Non tutto il male viene per nuocere
“Non tutto il male viene per nuocere”, una frase che molte volte si fatica a comprendere perché, quando succede un qualcosa di brutto che porta sofferenza, disperazione e tristezza, spesso non si riesce a trovare in questo anche un solo elemento positivo, un aspetto da salvare e da cui trarre un insegnamento. Una celebre frase del Dalai Lama dice “quando si perde che almeno non si perda la lezione”. L’Italia ha perso, è fuori dai prossimi Mondiali di Russia 2018, il movimento calcistico azzurro ha perso, Ventura ha perso così come i giocatori e, in fondo in fondo, anche i tifosi hanno perso qualcosa. Ma, da questo punto così basso, bisogna per forza ripartire ed impostare le cose per bene.
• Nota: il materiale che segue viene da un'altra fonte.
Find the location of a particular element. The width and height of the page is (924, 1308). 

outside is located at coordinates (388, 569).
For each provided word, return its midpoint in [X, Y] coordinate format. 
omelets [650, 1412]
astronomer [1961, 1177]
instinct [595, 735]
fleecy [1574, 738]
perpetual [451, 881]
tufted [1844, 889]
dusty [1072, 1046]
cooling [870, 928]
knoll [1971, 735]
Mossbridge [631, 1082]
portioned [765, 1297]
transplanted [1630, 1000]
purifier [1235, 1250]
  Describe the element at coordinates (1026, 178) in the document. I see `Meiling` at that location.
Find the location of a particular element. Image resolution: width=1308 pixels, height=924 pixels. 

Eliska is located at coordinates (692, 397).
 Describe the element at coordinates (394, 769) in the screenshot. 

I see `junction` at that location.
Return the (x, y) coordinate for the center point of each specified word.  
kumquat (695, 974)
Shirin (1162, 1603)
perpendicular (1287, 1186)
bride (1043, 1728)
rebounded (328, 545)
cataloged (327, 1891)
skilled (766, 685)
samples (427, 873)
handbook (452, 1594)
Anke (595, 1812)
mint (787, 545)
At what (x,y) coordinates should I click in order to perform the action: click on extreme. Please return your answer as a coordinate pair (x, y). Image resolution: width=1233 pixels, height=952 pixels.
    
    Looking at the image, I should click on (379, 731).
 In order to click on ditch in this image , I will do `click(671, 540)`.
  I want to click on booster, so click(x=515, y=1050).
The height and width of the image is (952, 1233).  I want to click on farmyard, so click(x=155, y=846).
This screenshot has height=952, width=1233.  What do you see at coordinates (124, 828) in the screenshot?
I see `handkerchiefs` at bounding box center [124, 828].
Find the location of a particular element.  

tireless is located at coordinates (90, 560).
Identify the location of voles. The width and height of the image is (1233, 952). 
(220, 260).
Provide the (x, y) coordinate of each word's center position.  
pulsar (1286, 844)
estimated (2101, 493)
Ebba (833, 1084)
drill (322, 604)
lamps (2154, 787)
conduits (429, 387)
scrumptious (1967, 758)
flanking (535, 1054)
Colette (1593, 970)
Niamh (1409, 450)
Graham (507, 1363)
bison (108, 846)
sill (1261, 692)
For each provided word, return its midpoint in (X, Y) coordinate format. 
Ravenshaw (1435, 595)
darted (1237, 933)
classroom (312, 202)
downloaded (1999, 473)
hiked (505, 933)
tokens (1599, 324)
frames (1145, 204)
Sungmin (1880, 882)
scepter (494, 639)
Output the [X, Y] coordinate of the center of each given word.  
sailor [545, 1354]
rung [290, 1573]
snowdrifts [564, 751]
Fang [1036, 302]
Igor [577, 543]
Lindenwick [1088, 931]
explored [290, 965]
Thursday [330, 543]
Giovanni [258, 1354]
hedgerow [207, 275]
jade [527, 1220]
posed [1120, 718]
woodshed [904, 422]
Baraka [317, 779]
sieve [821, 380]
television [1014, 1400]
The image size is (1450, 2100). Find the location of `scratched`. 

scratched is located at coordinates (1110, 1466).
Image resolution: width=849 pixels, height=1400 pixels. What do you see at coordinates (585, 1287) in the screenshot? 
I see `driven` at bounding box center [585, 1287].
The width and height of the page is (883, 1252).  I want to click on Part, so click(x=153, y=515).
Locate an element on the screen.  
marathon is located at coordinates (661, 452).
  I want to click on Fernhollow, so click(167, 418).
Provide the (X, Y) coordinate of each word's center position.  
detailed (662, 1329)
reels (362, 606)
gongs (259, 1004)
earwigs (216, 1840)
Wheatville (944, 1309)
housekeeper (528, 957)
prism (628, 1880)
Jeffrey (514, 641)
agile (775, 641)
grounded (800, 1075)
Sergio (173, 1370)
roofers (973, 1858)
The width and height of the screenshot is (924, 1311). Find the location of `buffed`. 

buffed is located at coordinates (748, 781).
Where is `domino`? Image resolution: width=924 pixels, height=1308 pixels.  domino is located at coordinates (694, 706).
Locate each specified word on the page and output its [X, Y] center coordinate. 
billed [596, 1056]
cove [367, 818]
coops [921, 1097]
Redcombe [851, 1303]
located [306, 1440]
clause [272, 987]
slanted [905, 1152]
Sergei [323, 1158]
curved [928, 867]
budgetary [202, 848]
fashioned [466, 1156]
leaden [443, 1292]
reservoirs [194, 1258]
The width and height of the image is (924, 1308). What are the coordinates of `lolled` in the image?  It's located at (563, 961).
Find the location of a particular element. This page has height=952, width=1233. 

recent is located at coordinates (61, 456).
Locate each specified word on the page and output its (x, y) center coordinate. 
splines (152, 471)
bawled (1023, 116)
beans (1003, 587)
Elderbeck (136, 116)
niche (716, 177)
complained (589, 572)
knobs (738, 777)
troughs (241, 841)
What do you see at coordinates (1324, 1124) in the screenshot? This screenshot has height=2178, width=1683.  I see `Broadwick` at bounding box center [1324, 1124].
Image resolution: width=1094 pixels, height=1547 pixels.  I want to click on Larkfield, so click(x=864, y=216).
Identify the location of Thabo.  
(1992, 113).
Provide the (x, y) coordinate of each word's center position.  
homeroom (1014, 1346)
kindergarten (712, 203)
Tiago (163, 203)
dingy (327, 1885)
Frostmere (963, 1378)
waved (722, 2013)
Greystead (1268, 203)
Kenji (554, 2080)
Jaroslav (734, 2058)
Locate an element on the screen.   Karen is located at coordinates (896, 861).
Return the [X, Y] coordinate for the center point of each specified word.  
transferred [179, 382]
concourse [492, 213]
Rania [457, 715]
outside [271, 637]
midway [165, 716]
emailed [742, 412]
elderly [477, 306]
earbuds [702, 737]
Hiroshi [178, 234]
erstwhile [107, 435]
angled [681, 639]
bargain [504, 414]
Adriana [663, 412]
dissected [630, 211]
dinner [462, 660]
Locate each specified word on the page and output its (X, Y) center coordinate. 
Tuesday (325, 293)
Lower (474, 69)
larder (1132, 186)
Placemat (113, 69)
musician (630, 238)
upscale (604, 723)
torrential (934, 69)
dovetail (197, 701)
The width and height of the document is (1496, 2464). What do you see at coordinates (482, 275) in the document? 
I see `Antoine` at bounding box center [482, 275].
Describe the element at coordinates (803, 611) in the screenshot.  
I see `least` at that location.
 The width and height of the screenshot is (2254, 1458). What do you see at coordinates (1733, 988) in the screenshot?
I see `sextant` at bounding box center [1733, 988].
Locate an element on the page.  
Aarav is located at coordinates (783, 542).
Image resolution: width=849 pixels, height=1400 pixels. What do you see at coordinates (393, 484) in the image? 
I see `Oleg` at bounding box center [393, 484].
Per una volta non facciamo i soliti italiani che, dopo i mille proclami iniziali, dimenticano o semplicemente non mettono in pratica quanto detto. Alla fine è spesso così, tutti vogliono cambiare ma nessuno poi si adopera per il cambiamento.
Molte cose non sono funzionate in questi ultimi anni. La più facile da constatare è stata la debacle ideologica di Ventura. Ha impostato un progetto tecnico-tattico che non ha mai realmente funzionato e che, dopo la disfatta di Madrid, ha mostrato tutti i suoi limiti e le sue falle. Moduli non adatti (4-2-4), giocatori in forma non convocati o lasciati in panchina (Insigne ed El Shaarawy ad esempio), formazioni sempre diverse senza un filo logico (Jorginho e Gabbiadini diventati elementi cardine solo nell’ultima partita) etc. Per non parlare del poco mordente mostrato in campo da tutti i giocatori, salvo avere una reazione d’orgoglio e di nervi avuta solamente nel ritorno contro la Svezia. E fino a quella partita dove è stato quell’atteggiamento? Conte ha avuto a disposizione più o meno gli stessi uomini ,eppure un anno e mezzo fa, ai quarti di finale dell’europeo, siamo stati eliminati solamente ai rigori dalla Germania campione del mondo in carica. Quella squadra, pur con tutti i limiti tecnici del caso, era un’altra cosa rispetto a quella scialba vista nell’ultimo anno.
Ha fallito anche Tavecchio e tutti gli altri dirigenti della FIGC perché, dopo due eliminazioni consecutive ai mondiali al primo turno, questa volta non ci siamo riusciti nemmeno ad arrivare. Questo fa capire molte cose e mostra come la situazione non sia migliorata ma addirittura peggiorata. Non è stato fatto niente di concreto per risollevare il movimento azzurro che dal 2006 risulta in un continuo e inevitabile declino. Nel 2010 si è data la colpa a Lippi e alla sua “minestra riscaldata”, nel 2014 a Balotelli e a Prandelli, due bresciani i cui nomi fanno pure rima, ora nel 2018 a Ventura. Vero è che tutti questi allenatori hanno le loro colpe ma, forse, dopo tre fallimenti continui, la responsabilità non è solo di chi allena, ma anche di chi dirige. Tavecchio ha preso le redini del movimento nel 2014, succedendo ad Abete, non riuscendo però ad invertire la rotta di una barca che stava pericolosamente andando alla deriva. Di conseguenza è doveroso che faccia un passo indietro e lasci il comando della nuova barca a qualcuno con nuove idee che possa aprire un nuovo corso.
In questi anni hanno sbagliato anche le squadre italiane che, pur parlandone tanto, spesso non sono riuscite a promuovere e a valorizzare appieno i pochi giocatori italiani di qualità provenienti da vivai, che producono sempre meno. Un problema questo che è al centro dell’agenda italiana da anni, senza però che si siano mai trovate valide soluzioni.
Il lavoro da fare è molto, anzi c’è proprio da ripartire dalle fondamenta. Il solo cambiamento dell’allenatore della Nazionale, a mio avviso, è una misura insufficiente, una semplice pezza ad una falla che rischia di diventare insanabile. Ogni crisi è un rischio, ma al tempo stesso un’opportunità. Sta a noi sfruttarla … sempre che lo vogliamo davvero.